WRITTEN TASK A ▸
According to the film details on Aag Ka Gola, who composed its music?
-- START OF PROVIDED PASSAGE --
- Theatrical release poster
- Directed by: David Dhawan
- Screenplay by: Ram Kelkar
- Dialogues by: Faiz Salim
- Story by: Ram Kelkar
- Produced by: Pahlaj Nihalani
- Starring: Sunny Deol Dimple Kapadia Prem Chopra Shakti Kapoor Archana Puran Singh
- Cinematography: Siba Mishra
- Edited by: David Dhawan
- Music by: Bappi Lahiri
- Production company: Vishaldeep International Combine
- Distributed by: B4U Entertainment
- Release date: 29 December 1989;
- Country: India
- Language: Hindi

= Aag Ka Gola =

1989 film by David Dhawan

Aag Ka Gola (English translation "Fire Ball") is a 1989 Indian Hindi-language action film directed by David Dhawan, starring Sunny Deol, Dimple Kapadia, Prem Chopra and Shakti Kapoor.

==Plot==
Young Shankar is framed for a crime he did not commit. He escapes from the police and runs into his mother's arms. When Shankar's mother sees Shankar being arrested by police, she dies of shock. Shankar escapes from the police and ends up working for criminal Don Raja Babu. He is now known as "Shaka." One day, Raja Babu asks Shaka to abduct a child. The child's mother dies due to shock. This reminds Shaka (Shankar) of his mother dying due to shock. He repents, surrenders to the police, and is sent to jail for five years. His three-year punishment is condoned when he saves the life of a visiting parliamentarian. After being released from jail, he decides to live the life of an ordinary civilian and works as a garage mechanic. He meets Aarti, falls in love, and they marry. But Shankar's past starts haunting him to such an extent that he sees no choice but to join Raja Babu's crime gang.
-- END OF PROVIDED PASSAGE --
-- START OF RECORDS FOR THE TASK --
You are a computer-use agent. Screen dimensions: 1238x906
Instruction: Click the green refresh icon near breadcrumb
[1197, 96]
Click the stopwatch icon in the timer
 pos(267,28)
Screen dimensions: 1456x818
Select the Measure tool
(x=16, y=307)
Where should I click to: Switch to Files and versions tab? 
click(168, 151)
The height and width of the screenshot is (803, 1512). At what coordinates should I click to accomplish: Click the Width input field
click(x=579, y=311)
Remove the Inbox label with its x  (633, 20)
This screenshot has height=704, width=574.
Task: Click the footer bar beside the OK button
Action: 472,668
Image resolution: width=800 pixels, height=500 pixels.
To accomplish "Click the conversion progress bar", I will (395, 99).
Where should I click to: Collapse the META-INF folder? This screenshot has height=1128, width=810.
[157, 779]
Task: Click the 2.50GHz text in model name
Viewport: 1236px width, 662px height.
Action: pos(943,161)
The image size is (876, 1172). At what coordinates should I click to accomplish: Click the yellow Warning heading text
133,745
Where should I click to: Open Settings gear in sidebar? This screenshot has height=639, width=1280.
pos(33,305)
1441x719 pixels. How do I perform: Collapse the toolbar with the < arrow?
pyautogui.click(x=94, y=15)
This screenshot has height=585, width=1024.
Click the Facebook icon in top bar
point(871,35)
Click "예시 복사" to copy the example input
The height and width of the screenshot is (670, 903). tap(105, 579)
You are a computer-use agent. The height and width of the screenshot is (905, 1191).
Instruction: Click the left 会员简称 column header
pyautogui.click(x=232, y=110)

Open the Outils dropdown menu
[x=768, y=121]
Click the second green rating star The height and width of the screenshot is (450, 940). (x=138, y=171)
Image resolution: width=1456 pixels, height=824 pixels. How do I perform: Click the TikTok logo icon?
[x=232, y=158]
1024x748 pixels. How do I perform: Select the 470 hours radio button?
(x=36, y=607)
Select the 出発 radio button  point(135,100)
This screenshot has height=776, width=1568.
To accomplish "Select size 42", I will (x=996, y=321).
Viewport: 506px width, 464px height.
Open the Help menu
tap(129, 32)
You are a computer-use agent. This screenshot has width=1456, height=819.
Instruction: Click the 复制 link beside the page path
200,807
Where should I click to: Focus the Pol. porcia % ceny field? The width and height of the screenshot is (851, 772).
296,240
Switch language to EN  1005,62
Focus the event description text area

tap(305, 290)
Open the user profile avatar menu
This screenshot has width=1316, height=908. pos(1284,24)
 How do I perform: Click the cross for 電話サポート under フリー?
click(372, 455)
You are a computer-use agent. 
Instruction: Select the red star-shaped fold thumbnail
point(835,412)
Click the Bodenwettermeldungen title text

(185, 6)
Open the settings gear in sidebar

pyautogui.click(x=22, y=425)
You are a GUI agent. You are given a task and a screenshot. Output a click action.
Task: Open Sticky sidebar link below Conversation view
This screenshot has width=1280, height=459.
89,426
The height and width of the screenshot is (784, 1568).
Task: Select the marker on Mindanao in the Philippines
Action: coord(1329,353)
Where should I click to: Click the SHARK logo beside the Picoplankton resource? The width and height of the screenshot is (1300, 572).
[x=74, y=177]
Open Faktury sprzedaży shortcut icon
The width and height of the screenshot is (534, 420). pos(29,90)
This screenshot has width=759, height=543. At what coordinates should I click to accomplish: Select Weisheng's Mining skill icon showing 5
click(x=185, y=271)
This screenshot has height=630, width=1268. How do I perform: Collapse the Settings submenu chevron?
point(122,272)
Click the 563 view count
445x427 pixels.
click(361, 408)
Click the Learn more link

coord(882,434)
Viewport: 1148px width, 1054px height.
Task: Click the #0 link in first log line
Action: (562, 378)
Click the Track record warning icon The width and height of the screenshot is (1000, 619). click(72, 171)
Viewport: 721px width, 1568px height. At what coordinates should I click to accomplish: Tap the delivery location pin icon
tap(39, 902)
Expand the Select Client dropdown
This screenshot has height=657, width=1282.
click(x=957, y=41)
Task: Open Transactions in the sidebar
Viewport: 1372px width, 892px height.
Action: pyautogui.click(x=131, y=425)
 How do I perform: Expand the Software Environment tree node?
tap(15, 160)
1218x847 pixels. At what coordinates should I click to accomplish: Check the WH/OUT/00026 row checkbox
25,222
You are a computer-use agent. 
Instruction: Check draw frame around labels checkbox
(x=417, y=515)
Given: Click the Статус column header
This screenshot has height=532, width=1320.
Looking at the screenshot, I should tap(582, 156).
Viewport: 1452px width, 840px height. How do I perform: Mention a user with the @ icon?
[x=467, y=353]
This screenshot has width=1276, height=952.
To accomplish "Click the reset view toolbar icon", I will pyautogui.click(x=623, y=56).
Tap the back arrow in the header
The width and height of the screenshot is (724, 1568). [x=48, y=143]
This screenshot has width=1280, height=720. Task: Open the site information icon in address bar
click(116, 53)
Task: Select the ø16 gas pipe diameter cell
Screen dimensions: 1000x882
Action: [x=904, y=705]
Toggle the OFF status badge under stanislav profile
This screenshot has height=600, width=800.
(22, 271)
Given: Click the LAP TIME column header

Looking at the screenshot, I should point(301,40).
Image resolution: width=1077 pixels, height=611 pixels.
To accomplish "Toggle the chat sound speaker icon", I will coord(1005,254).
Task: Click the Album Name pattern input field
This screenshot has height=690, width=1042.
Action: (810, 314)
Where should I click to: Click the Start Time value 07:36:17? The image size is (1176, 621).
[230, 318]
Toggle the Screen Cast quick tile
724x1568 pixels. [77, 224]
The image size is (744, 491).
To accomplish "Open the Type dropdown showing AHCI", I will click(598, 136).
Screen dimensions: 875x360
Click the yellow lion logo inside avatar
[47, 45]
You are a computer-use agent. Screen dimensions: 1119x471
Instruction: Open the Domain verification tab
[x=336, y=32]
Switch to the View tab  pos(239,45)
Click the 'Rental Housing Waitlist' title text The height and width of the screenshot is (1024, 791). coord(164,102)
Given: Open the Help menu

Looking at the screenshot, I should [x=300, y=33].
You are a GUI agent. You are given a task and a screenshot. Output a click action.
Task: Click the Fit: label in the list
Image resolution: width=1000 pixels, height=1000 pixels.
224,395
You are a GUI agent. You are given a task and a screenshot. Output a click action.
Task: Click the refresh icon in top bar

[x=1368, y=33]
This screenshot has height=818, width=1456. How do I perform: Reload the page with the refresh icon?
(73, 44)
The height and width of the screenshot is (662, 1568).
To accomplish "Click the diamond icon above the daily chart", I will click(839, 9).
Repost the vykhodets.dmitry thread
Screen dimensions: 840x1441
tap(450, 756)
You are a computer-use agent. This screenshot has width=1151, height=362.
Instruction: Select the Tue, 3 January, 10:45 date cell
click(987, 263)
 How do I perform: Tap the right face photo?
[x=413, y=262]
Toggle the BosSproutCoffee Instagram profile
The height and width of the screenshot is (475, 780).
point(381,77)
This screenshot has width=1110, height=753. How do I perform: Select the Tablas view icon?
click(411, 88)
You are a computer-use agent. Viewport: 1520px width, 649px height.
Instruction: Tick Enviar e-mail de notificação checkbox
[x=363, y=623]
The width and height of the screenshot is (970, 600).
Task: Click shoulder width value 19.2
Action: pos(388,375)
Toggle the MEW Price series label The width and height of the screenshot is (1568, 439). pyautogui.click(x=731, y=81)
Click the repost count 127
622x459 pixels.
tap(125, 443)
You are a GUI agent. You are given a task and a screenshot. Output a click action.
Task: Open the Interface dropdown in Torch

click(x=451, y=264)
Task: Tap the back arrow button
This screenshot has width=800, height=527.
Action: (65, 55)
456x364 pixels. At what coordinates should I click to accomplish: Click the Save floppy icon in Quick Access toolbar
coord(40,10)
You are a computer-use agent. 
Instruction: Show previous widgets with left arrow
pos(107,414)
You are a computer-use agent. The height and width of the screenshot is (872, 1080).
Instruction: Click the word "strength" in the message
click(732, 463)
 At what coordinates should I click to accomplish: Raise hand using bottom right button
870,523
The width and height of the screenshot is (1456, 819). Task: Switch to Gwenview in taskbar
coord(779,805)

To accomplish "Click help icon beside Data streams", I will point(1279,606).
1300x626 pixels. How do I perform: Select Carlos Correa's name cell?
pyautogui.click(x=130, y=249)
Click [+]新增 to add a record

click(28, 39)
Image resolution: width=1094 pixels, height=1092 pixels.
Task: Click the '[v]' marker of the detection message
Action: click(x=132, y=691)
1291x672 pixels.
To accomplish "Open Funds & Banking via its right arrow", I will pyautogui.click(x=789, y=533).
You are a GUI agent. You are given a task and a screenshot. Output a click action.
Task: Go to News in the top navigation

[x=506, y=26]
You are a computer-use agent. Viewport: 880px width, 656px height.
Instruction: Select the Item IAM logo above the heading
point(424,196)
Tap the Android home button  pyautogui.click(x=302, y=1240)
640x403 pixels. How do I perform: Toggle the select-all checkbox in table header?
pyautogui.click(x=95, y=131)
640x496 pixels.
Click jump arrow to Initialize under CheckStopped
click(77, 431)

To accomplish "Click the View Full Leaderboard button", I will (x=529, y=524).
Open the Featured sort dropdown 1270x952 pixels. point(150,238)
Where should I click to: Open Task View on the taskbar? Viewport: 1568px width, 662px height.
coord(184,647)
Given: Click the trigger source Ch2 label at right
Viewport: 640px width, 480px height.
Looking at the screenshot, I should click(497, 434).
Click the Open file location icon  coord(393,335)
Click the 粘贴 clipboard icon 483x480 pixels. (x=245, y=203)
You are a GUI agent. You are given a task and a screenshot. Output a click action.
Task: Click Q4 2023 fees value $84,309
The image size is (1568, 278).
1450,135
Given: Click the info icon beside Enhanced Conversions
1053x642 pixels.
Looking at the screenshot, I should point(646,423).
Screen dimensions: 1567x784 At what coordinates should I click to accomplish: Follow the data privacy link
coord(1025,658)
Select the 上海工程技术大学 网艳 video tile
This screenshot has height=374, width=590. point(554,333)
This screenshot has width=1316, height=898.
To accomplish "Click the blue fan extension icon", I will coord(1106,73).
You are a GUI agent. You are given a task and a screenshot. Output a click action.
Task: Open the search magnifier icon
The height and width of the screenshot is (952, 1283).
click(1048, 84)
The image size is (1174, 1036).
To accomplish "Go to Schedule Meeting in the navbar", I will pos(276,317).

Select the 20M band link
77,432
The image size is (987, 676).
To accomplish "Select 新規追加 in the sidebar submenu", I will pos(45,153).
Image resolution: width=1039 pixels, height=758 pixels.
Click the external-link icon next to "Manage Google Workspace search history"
-- END OF RECORDS FOR THE TASK --
WRITTEN TASK B ▸
Quote the portion of the records that begins with the line containing "Task: Click the Album" and ends with the line containing "tap(125, 443)", including both of those lines.

TASK OUTPUT A ▸
Bappi Lahiri

TASK OUTPUT B ▸
Task: Click the Album Name pattern input field
This screenshot has height=690, width=1042.
Action: (810, 314)
Where should I click to: Click the Start Time value 07:36:17? The image size is (1176, 621).
[230, 318]
Toggle the Screen Cast quick tile
724x1568 pixels. [77, 224]
The image size is (744, 491).
To accomplish "Open the Type dropdown showing AHCI", I will click(598, 136).
Screen dimensions: 875x360
Click the yellow lion logo inside avatar
[47, 45]
You are a computer-use agent. Screen dimensions: 1119x471
Instruction: Open the Domain verification tab
[x=336, y=32]
Switch to the View tab  pos(239,45)
Click the 'Rental Housing Waitlist' title text The height and width of the screenshot is (1024, 791). coord(164,102)
Given: Open the Help menu

Looking at the screenshot, I should [x=300, y=33].
You are a GUI agent. You are given a task and a screenshot. Output a click action.
Task: Click the Fit: label in the list
Image resolution: width=1000 pixels, height=1000 pixels.
224,395
You are a GUI agent. You are given a task and a screenshot. Output a click action.
Task: Click the refresh icon in top bar

[x=1368, y=33]
This screenshot has height=818, width=1456. How do I perform: Reload the page with the refresh icon?
(73, 44)
The height and width of the screenshot is (662, 1568).
To accomplish "Click the diamond icon above the daily chart", I will click(839, 9).
Repost the vykhodets.dmitry thread
Screen dimensions: 840x1441
tap(450, 756)
You are a computer-use agent. This screenshot has width=1151, height=362.
Instruction: Select the Tue, 3 January, 10:45 date cell
click(987, 263)
 How do I perform: Tap the right face photo?
[x=413, y=262]
Toggle the BosSproutCoffee Instagram profile
The height and width of the screenshot is (475, 780).
point(381,77)
This screenshot has width=1110, height=753. How do I perform: Select the Tablas view icon?
click(411, 88)
You are a computer-use agent. Viewport: 1520px width, 649px height.
Instruction: Tick Enviar e-mail de notificação checkbox
[x=363, y=623]
The width and height of the screenshot is (970, 600).
Task: Click shoulder width value 19.2
Action: pos(388,375)
Toggle the MEW Price series label The width and height of the screenshot is (1568, 439). pyautogui.click(x=731, y=81)
Click the repost count 127
622x459 pixels.
tap(125, 443)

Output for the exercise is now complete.